I'll be growing my lettuce in an
EarthBox. It seemed like a good fit for this experiment because it's a compact, all-inclusive system; but also because there's some kind of tie-in with the
UN Food and Agriculture Organization, an organization I deal with frequently at
work. The boxes are aimed at people in all sorts of situations that aren't conducive to growing nutritious food -- from city school kids living in "food deserts" with no access to fresh vegetables, to African farmers trying to scratch out a living on lousy soils, to people living in refugee camps. (Not sure where cubicle dwellers fall in that continuum.)

The EarthBox has a reservoir in the bottom, which is supposed to make it impossible to under- or over-water your plants (assuming you don't forget to put water in it from time to time). The plants take up the water they need through capillary action. The black screen you see in the picture above separates the reservoir from the dirt, except for two patches in the corners where the dirt wicks the water up to the rest of the box.
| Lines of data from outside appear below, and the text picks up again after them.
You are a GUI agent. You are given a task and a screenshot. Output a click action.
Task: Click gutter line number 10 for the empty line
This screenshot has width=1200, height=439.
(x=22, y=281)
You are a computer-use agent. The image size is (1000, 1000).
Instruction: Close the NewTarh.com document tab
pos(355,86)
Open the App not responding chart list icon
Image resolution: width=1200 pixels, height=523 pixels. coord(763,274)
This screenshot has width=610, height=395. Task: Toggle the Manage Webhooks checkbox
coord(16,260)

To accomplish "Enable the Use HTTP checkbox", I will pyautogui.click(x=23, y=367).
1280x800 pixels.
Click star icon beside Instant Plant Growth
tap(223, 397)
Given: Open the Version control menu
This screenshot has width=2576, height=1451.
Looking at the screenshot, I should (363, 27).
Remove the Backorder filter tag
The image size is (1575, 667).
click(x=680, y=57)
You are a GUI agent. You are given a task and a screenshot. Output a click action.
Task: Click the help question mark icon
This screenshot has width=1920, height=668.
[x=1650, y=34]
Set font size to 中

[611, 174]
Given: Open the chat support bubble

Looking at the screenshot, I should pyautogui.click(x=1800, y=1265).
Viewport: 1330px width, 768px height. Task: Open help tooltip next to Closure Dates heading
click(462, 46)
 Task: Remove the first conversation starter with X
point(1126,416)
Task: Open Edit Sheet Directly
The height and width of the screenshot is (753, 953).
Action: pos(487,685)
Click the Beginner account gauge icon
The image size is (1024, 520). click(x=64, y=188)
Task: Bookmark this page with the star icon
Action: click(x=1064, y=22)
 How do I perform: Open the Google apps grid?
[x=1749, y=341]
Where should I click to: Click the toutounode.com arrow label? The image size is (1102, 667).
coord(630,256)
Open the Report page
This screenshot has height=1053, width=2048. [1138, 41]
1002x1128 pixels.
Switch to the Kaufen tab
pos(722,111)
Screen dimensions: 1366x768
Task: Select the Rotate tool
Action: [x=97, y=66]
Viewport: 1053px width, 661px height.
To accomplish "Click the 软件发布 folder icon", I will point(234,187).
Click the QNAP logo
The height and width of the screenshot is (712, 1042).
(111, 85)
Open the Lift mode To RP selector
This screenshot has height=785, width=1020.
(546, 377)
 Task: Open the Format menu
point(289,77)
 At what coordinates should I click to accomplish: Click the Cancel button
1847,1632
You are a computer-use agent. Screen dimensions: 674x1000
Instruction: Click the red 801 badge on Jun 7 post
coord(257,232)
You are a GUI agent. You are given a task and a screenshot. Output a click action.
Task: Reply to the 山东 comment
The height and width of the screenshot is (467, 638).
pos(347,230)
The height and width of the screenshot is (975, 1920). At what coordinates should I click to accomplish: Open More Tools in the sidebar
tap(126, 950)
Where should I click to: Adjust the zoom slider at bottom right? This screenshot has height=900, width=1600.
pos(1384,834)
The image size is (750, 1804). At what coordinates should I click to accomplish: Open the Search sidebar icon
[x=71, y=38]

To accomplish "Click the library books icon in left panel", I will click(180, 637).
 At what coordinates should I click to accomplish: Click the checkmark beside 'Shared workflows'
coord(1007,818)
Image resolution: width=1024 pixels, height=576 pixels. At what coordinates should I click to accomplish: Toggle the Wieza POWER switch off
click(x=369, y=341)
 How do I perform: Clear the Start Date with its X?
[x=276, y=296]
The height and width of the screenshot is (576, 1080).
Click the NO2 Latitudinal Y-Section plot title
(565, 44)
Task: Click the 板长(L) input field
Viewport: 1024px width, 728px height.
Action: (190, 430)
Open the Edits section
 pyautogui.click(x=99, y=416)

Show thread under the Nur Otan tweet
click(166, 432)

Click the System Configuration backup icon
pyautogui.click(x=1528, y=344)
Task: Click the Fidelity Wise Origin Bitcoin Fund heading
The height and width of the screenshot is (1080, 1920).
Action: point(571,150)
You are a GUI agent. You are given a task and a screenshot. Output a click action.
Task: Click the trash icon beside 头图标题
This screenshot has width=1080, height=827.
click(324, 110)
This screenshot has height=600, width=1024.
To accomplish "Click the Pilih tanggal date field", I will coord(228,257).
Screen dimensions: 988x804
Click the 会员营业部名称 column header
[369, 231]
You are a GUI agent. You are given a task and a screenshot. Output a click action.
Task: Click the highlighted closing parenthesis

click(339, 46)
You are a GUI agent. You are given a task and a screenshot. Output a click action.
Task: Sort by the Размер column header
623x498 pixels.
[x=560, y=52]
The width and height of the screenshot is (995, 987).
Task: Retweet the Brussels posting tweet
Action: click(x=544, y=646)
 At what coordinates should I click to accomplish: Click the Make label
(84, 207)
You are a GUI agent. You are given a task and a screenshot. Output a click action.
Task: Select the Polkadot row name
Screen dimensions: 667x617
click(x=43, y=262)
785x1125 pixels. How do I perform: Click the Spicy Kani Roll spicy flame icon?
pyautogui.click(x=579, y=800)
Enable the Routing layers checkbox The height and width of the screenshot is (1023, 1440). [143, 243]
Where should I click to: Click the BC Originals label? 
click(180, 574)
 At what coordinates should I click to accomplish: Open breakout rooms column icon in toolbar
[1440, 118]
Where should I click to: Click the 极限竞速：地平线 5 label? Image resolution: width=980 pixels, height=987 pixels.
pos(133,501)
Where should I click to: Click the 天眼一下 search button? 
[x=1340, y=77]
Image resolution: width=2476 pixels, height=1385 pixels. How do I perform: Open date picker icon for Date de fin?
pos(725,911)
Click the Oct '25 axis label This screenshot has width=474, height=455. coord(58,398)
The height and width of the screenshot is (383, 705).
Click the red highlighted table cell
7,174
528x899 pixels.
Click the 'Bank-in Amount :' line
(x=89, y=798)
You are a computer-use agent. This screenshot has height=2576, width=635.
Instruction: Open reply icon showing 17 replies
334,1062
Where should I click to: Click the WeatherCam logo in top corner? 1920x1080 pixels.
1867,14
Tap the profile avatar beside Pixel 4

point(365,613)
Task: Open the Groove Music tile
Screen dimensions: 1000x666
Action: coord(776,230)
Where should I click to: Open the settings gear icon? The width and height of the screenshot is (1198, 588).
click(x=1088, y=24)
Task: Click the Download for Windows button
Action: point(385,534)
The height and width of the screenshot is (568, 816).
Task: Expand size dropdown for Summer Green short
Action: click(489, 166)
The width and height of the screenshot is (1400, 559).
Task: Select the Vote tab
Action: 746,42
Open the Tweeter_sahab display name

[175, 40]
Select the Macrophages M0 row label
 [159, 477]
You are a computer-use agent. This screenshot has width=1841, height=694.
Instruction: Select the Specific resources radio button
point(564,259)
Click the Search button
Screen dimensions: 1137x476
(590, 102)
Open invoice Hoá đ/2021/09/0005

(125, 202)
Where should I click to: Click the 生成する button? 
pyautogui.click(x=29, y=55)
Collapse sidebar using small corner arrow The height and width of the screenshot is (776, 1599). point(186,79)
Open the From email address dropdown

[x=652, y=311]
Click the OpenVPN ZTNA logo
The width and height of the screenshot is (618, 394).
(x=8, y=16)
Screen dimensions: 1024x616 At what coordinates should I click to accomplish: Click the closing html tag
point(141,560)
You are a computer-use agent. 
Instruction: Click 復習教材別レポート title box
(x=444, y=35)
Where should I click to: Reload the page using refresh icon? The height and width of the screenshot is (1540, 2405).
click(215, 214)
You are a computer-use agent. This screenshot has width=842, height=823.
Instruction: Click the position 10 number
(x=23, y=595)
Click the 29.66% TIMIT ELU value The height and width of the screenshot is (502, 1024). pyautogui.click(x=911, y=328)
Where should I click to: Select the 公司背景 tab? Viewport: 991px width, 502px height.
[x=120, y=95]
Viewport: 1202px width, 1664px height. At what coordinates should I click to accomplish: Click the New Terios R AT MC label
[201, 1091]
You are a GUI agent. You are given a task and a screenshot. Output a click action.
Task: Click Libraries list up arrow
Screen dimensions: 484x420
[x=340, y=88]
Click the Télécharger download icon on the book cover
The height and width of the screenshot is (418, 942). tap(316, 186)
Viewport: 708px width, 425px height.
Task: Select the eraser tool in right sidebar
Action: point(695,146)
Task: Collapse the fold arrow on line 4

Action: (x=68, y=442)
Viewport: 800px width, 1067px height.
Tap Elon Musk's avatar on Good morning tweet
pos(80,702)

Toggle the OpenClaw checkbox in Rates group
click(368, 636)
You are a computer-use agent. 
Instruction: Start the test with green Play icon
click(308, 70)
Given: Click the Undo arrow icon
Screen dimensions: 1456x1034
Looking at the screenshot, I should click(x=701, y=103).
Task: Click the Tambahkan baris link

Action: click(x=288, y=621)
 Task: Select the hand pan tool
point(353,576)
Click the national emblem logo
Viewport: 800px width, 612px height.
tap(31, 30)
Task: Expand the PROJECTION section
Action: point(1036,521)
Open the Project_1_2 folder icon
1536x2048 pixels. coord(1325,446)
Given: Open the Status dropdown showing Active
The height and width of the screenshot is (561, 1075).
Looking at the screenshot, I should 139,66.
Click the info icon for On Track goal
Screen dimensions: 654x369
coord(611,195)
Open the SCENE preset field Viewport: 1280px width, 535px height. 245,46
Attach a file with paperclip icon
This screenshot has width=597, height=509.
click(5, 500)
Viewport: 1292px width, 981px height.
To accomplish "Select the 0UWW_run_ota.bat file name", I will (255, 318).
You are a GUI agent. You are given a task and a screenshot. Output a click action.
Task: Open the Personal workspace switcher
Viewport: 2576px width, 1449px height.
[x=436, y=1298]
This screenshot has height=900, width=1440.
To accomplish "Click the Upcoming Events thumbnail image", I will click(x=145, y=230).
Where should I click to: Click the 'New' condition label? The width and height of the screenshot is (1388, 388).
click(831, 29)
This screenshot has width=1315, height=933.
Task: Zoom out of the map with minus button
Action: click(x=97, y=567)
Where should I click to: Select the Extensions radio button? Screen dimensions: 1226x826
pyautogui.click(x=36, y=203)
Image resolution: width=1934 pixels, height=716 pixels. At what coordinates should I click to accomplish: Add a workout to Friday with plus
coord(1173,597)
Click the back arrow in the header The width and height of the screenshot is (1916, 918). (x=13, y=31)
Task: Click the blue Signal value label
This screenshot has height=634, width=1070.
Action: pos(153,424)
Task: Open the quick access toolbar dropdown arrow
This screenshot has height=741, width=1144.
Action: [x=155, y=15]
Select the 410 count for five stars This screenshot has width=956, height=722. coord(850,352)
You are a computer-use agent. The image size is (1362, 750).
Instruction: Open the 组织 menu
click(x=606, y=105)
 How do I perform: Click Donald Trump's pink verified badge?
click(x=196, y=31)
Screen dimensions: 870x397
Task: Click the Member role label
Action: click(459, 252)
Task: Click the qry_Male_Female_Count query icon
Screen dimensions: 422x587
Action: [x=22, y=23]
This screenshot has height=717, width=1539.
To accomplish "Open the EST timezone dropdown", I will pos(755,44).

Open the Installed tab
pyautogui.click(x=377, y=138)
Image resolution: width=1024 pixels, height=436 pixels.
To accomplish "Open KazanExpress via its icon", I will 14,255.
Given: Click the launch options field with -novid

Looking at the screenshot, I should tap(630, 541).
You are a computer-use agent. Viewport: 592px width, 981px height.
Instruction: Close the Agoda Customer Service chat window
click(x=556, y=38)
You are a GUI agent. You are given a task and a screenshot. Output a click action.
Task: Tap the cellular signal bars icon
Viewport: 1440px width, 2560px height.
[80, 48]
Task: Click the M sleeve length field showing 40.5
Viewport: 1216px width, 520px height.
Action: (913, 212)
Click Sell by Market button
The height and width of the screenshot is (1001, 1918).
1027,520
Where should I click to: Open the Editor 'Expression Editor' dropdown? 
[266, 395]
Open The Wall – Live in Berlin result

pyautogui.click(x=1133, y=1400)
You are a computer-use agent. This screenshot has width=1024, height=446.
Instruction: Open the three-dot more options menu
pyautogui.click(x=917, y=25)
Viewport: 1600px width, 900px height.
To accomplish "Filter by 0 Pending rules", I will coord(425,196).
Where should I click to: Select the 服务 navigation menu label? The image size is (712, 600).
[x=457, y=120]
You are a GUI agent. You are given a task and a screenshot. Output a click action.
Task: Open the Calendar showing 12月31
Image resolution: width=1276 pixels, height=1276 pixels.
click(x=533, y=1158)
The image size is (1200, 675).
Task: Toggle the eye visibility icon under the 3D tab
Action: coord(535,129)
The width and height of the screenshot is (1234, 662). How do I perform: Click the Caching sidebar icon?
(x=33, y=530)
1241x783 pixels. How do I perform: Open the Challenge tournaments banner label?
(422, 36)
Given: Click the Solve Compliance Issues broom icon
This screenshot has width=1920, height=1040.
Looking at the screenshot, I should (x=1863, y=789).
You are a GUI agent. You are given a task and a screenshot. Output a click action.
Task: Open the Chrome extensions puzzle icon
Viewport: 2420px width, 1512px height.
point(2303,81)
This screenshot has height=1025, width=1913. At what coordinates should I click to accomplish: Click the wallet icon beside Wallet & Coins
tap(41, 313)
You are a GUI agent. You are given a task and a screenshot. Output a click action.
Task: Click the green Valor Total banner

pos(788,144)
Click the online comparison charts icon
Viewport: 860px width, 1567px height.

I came across these things when I was working on a story at a farm owned by the Baltimore public school system, which has a lot of kids living in those food deserts. Someday I'll get to finish that story and post the link... Sigh...

I did a kind-of dumb thing and ordered the whole package, which runs into some pretty serious money: $115.80. But that includes everything: the box with organic dirt and organic fertilizer (about $60), the staking system I'm hanging the grow lights from (about $35), and shipping. I probably could've saved a bundle on the shipping if I'd gotten the dirt and fertilizer myself. The box alone is only about $30.
So, for those of you playing at home, adding in the $122.35 for the grow lights, so far we're up to $239.15.
As I mentioned with the lights, I'm paying full price for everything. I could've gotten a reporter discount on the EarthBox but I decided not to. And nobody's paying me to write about this project.